The exo-Jupiter 38 Virginis (HD 111998) is noteworthy for spending the entirety of its orbit in the habitable zone, which most of these worlds do not. Now things get intriguing. There are reasons for including planets whose orbital eccentricity allows only partial passage through the HZ, drawing on previous research (citation below) on atmospheric conditions for Earth-class planets in extremely elliptical orbits. That 2002 study found that despite large variations in surface temperature, long-term climate depended on the average stellar flux over the entire orbit, meaning that planets not in but near the HZ may still be potentially habitable, at least for extremophiles.

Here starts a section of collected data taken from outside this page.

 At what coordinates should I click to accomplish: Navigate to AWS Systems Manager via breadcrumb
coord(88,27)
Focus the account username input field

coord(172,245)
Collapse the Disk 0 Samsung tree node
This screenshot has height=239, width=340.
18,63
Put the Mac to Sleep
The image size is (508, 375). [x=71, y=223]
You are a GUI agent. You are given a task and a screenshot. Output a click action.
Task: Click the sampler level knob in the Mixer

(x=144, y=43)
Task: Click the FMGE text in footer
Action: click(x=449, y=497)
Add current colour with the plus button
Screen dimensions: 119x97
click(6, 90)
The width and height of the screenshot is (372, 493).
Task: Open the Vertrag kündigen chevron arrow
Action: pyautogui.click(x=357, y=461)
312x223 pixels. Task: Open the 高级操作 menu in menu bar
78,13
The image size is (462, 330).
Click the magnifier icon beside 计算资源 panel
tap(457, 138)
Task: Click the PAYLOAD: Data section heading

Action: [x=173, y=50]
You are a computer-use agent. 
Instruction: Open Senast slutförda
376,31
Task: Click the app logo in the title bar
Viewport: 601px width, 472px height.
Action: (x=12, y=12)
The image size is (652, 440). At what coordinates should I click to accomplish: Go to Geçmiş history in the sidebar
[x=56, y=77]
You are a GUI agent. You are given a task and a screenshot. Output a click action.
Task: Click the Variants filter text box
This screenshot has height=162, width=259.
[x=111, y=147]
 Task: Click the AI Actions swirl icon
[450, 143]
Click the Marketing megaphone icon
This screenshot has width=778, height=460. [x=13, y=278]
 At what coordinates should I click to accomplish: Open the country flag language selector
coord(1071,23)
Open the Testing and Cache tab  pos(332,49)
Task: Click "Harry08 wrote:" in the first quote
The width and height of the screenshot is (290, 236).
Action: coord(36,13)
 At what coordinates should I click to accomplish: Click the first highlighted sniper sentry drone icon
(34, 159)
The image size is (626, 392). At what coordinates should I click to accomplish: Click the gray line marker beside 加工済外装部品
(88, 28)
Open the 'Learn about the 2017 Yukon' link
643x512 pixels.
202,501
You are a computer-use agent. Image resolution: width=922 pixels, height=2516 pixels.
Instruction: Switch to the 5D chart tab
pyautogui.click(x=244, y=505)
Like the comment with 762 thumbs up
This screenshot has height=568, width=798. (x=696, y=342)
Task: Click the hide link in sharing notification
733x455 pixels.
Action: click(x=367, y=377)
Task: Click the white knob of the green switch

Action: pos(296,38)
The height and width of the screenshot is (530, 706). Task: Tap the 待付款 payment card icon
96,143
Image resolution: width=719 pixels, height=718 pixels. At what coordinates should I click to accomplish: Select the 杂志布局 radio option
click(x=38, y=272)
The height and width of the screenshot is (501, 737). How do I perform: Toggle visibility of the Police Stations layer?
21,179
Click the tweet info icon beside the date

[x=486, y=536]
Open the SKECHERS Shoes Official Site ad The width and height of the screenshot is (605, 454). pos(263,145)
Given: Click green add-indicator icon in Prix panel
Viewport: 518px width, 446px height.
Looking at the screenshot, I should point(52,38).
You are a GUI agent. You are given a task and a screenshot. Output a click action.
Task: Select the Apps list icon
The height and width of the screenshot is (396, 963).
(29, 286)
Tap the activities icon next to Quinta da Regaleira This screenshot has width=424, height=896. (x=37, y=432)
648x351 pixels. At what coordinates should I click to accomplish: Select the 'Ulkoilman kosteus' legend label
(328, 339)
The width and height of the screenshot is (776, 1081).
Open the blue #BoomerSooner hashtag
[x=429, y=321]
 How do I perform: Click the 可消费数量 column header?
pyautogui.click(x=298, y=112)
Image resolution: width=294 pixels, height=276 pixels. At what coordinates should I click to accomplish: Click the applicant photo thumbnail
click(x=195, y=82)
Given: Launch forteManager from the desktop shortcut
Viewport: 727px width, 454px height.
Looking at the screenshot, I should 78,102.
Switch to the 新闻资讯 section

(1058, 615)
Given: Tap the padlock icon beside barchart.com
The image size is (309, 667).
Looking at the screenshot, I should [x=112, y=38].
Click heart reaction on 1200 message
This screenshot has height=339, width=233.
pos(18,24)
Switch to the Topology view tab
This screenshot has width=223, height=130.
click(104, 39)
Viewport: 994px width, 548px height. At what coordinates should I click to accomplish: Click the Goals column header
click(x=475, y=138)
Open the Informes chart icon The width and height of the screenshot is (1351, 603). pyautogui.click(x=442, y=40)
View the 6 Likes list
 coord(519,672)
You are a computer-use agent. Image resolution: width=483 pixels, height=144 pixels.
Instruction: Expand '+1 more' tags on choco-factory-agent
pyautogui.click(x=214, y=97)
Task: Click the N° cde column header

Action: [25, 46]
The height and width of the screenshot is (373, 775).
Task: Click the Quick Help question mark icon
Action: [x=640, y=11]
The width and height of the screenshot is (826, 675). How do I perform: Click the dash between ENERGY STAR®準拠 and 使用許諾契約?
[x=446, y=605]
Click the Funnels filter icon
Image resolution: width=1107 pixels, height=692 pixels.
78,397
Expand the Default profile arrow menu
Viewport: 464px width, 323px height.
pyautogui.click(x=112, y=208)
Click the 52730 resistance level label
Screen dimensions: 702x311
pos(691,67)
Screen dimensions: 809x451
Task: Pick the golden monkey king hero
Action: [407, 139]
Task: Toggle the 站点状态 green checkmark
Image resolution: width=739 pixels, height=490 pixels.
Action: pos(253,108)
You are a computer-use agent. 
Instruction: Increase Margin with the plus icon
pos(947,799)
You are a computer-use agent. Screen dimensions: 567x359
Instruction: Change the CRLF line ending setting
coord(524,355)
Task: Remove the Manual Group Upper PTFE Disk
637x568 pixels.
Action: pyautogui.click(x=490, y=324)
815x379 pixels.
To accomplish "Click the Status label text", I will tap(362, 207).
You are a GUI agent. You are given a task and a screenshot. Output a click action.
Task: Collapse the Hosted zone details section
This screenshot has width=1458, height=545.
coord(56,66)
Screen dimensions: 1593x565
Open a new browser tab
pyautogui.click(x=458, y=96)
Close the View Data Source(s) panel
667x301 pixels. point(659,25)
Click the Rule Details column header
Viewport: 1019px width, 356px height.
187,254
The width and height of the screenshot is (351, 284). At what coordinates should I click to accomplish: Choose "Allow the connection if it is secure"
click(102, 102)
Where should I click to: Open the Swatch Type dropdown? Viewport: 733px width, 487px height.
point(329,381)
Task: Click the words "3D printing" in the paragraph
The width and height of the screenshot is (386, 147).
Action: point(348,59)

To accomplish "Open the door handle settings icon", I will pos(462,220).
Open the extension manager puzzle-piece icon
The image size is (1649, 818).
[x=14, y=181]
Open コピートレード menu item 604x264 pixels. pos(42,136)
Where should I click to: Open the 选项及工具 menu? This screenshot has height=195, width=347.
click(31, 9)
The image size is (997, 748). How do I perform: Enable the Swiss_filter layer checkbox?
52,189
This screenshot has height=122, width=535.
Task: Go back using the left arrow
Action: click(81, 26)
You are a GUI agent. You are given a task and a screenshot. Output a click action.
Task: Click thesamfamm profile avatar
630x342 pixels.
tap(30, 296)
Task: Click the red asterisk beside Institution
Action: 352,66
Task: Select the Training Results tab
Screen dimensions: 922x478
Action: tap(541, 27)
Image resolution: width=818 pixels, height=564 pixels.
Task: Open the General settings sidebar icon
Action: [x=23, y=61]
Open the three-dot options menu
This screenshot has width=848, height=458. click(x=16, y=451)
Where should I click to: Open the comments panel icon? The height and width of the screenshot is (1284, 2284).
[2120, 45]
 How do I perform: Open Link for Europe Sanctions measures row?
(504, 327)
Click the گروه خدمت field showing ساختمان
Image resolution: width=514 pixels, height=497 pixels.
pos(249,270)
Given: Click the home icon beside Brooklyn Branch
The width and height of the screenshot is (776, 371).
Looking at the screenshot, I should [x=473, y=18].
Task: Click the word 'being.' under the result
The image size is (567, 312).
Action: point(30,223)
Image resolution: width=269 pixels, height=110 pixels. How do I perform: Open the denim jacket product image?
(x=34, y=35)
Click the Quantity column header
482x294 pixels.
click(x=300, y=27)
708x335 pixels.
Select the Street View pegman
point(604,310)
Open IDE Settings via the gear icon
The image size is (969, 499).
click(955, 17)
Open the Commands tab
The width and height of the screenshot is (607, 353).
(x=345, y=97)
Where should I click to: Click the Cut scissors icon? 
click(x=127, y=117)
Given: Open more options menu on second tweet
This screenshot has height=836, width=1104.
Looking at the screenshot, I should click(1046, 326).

And we can possibly extend our definition of habitable zone. From the paper:
As part of our study, we also consider cushions for both HZ limits. This approach is informed by previous studies given by Abe et al. (2011) and Wordsworth et al. (2013). The former work deals with climate simulations for “land planets” (i.e., desert worlds with limited surface water), which based on those models have a significantly extended inner HZ limit than planets with abundant surface water (akin to Earth). Moreover, Wordsworth et al. (2013) continued to explore the outer limit of HZs by considering the impact of CO2, including CO2 clouds. They found that in their models the outer HZ is notably extended, commensurate to the Martian orbit in the solar system.
Image: This is Figure 10 from the paper. Caption: Depiction of all 18 systems that spend at least part of their time within their respective HZs. Empty markers in panel (c) represent actual planetary mass values as opposed to minimum mass values, which are represented by filled in markers. Credit: Patel et al.
Consider that the lowest-mass planet currently in a habitable zone in all these systems has an estimated mass 143 times Earth and you’ll agree with the need to probe further into potentially habitable exomoons, about which we know next to nothing. Overall, with projects like the Habitable Worlds Observatory on the table, we should consider F-class stars as targets for deeper study. As lead author Patel says, “In future studies, our work may serve to investigate the existence of Earth-mass planets and also habitable exomoons hosted by exo-Jupiters in F-type systems.”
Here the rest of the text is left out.